Les crédits de ce programme augmentent de 4,5%, ce qui, dans le difficile contexte budgétaire, témoigne d'un indiscutable effort. Michèle Alliot-Marie faisait d'ailleurs remarquer à l'Assemblée nationale, le 2 novembre, que le budget de la justice était passé de 4,3 à 7,1 milliards d'euros entre 2001 et 2011. Le programme « Administration pénitentiaire » représente 39% des crédits de la mission « Justice » et s'élève à 2,8 milliards d'euros en crédits de paiement et à 3,2 milliards d'euros -soit une augmentation de 6,7 % - en autorisations d'engagement. Le plafond des autorisations d'emploi est porté à 34 857 ETPT, soit 997 de plus qu'en 2010. Au total, je vous propose de donner un avis favorable à l'adoption de ces crédits.

J'ai cependant à formuler certaines inquiétudes et à adresser certaines interrogations au gouvernement.

D'abord, l'exercice 2011 est complètement déconnecté des exigences de la loi pénitentiaire de novembre 2009. Il n'y a aucun rééquilibrage des recrutements en faveur de l'insertion et de la probation, l'augmentation du plafond des emplois profitant essentiellement aux personnels de surveillance pour les nouveaux établissements créés dans le cadre du « programme 13 200 ». Et, s'agissant de ce dernier, si j'approuve le remplacement des 9 000 places vétustes, je juge nécessaire d'en rester à l'objectif de 63 000 places au total, ce qui correspond à la moyenne européenne de 100 places pour 100 000 habitants. Le développement des aménagements de peine nécessiterait 1 000 postes supplémentaires et les successives créations d'ETPT au titre des greffes, de l'insertion et des programmes éducatifs sont restées beaucoup trop modestes. Je n'ai évidemment rien contre l'augmentation des emplois de surveillance, mais il serait plus judicieux de les renforcer dans les prisons existantes, plutôt que d'augmenter le parc pénitentiaire.

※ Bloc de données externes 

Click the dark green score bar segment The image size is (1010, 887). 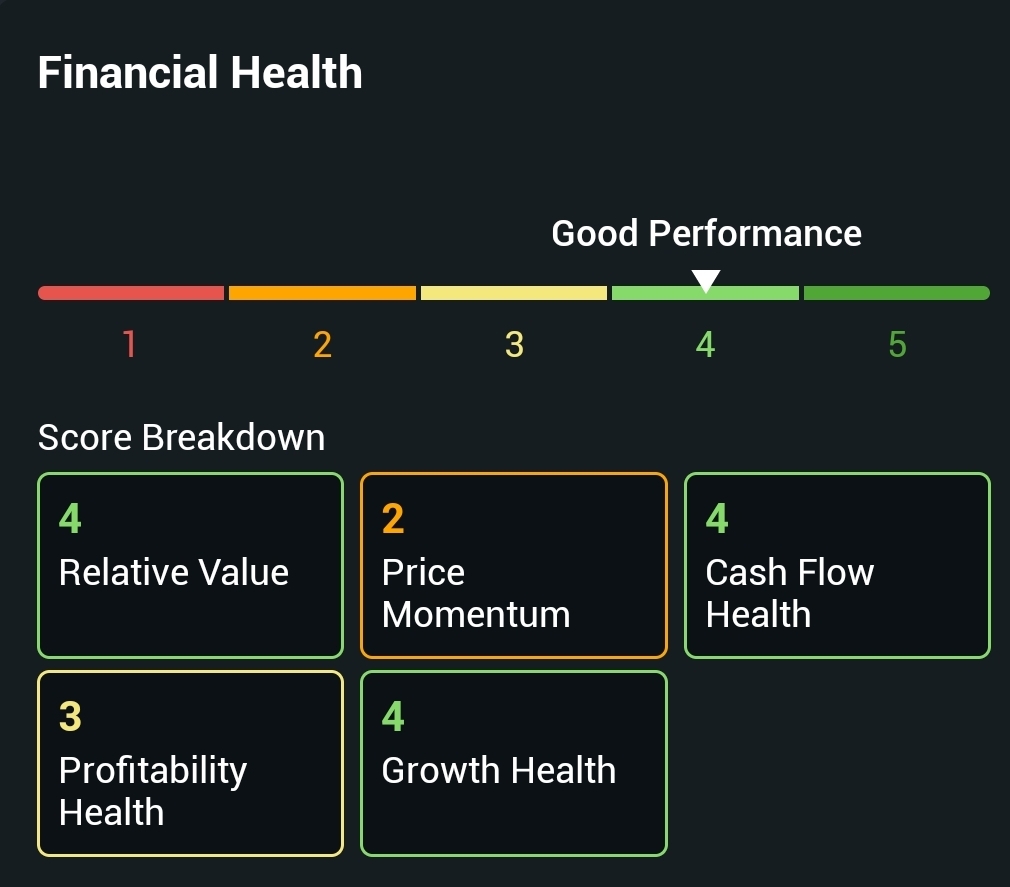click(x=897, y=293)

Ensuite, le programme annuel de performances n'est pas toujours pertinent. Par exemple l'objectif de porter le taux de détenus bénéficiant d'une activité rémunérée à 37,4 % n'est absolument pas satisfaisant en regard du résultat de 2010. Une cible si modeste est-elle susceptible de mobiliser l'administration pénitentiaire ? De même, est-il pertinent de calculer l'indicateur relatif à l'accès aux soins sur des mesures purement administratives et non sur le nombre de consultations ? Quant à la sécurité des établissements, elle doit aussi s'apprécier en fonction des violences sur les détenus et non, seulement, de celles subies par les surveillants.

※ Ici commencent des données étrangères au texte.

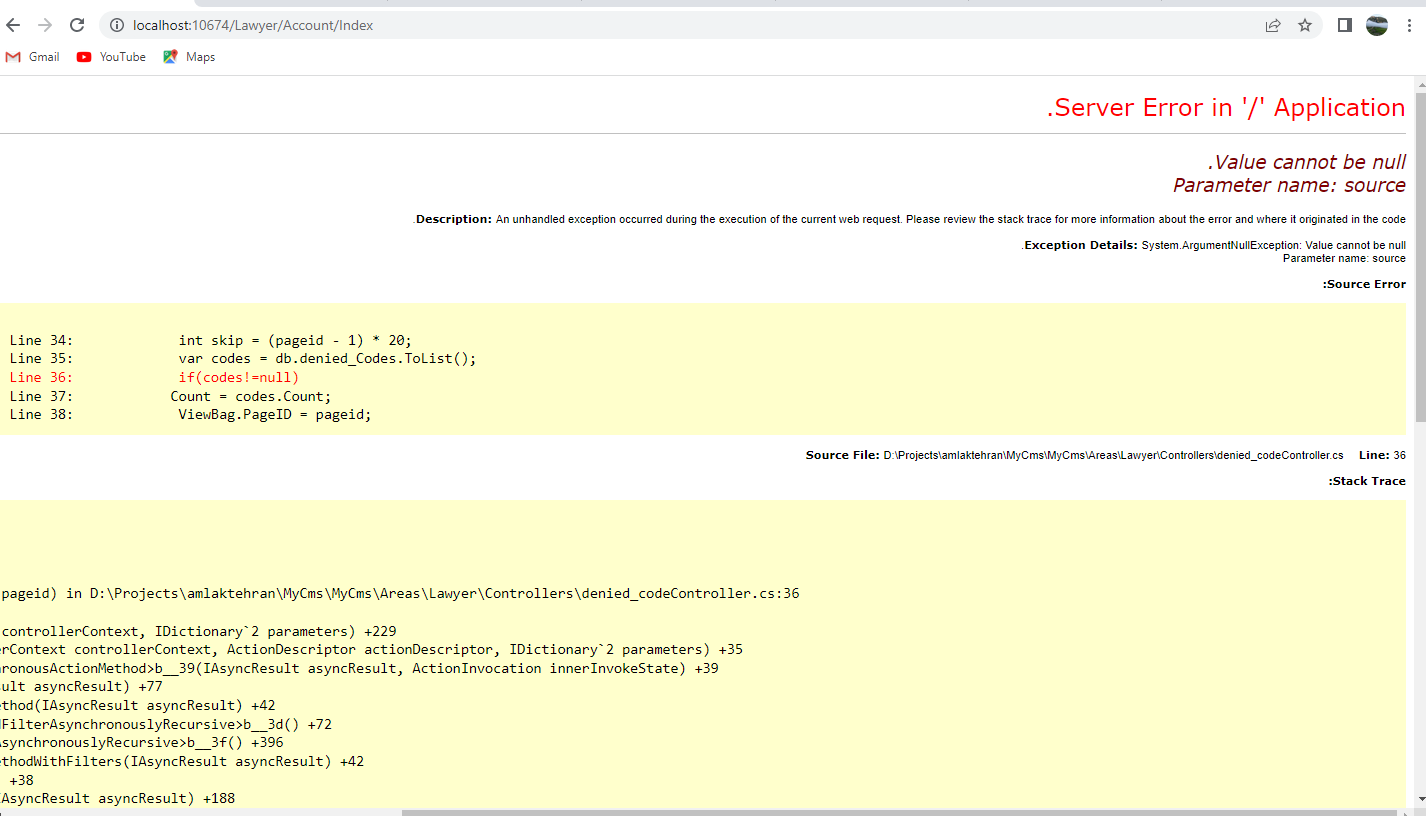The image size is (1426, 816).
Task: Open the Gmail bookmark
Action: pos(33,57)
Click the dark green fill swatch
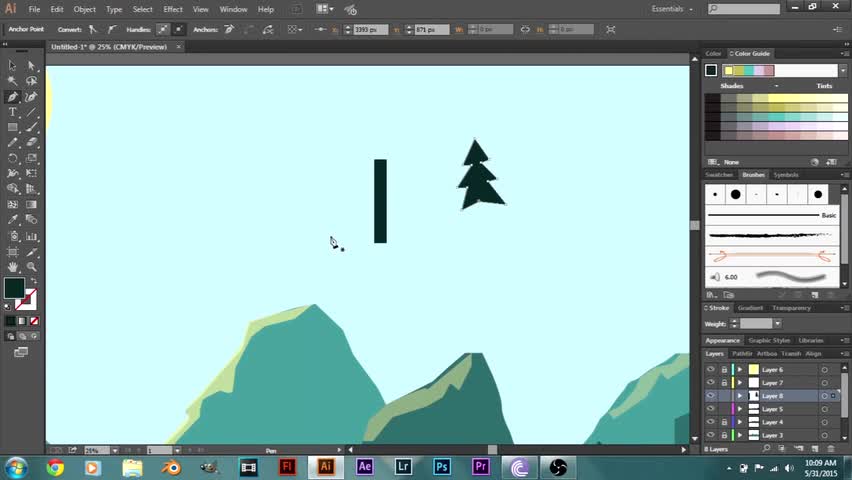This screenshot has width=852, height=480. pyautogui.click(x=14, y=288)
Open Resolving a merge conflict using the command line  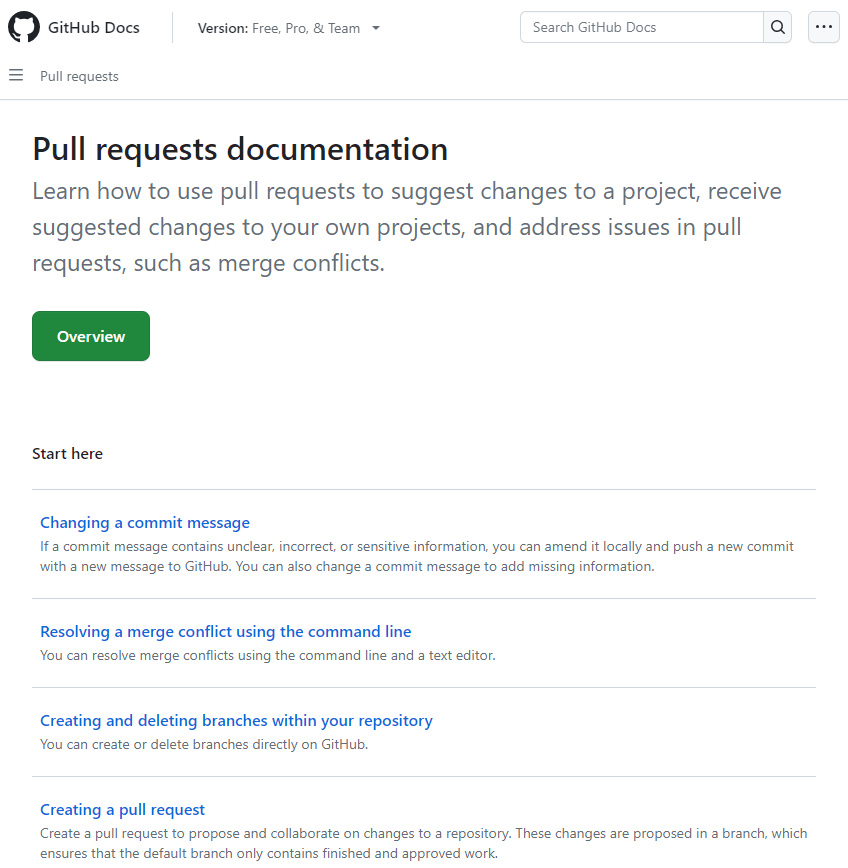(x=225, y=631)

Les moyens de fonctionnement des établissements en gestion publique diminuent de 3%. Cela freine l'entretien des structures dont la réhabilitation, à terme, est très coûteuse : à Fleury-Mérogis, celle d'une cellule revient à 100 000 euros... Cette diminution des moyens accordés à la gestion publique s'explique par l'augmentation de ceux réservés à la gestion déléguée...

J'en viens enfin à l'encellulement individuel. Ses progrès s'expliquent par l'augmentation du nombre de places et par la diminution de celui des détenus - 2 500 en moins depuis 2004, sur un total de 65 000. Entre janvier 2009 et janvier 2010, le nombre d'établissements occupés à plus de 150% a diminué de moitié. Le progrès est donc incontestable. Mais je m'étonne à présent que l'administration pénitentiaire comme le Gouvernement - auquel nous avions eu du mal à faire accepter ce droit à l'encellulement individuel - soient maintenant devenus des « ayatollahs » de cet encellulement individuel et visent à en faire bénéficier 95 à 100 % des détenus à l'horizon 2017. Le Parlement avait pourtant prévu des exceptions, réservant cette forme de détention aux seuls détenus qui la désirent ou qui sont psychologiquement capables de la supporter. Le programme Perben prévoyait 30 % de cellules collectives. Le nouvel engouement du Gouvernement et de l'administration pour cet encellulement individuel a de graves conséquences à travers la décision de fermer des établissements qui fonctionnent plutôt correctement, sans suicides ni taux de récidive excessifs.